Exercise requirements:
Each entry is to be output precisely as it appears.

'''

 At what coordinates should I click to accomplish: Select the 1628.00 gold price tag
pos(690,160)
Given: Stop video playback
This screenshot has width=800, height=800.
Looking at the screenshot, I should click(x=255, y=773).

'''

The completed task:
 At what coordinates should I click to accomplish: Select the 1628.00 gold price tag
pos(690,160)
Given: Stop video playback
This screenshot has width=800, height=800.
Looking at the screenshot, I should click(x=255, y=773).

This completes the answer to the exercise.